The lines to reproduce run from the one containing "How do I perform: Click" through the end of the records below. Reproduce them exactly and add nothing.

Pixel coordinate grounding data:
________________

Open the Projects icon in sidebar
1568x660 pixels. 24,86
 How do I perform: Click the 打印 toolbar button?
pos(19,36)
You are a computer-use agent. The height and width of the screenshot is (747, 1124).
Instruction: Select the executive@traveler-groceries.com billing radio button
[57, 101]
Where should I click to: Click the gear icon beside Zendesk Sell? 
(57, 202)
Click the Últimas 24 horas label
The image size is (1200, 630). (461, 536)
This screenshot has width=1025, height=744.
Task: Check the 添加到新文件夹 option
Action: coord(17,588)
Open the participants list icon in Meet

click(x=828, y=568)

________________

-- RESULT OF THIS TASK --
 How do I perform: Click the 打印 toolbar button?
pos(19,36)
You are a computer-use agent. The height and width of the screenshot is (747, 1124).
Instruction: Select the executive@traveler-groceries.com billing radio button
[57, 101]
Where should I click to: Click the gear icon beside Zendesk Sell? 
(57, 202)
Click the Últimas 24 horas label
The image size is (1200, 630). (461, 536)
This screenshot has width=1025, height=744.
Task: Check the 添加到新文件夹 option
Action: coord(17,588)
Open the participants list icon in Meet

click(x=828, y=568)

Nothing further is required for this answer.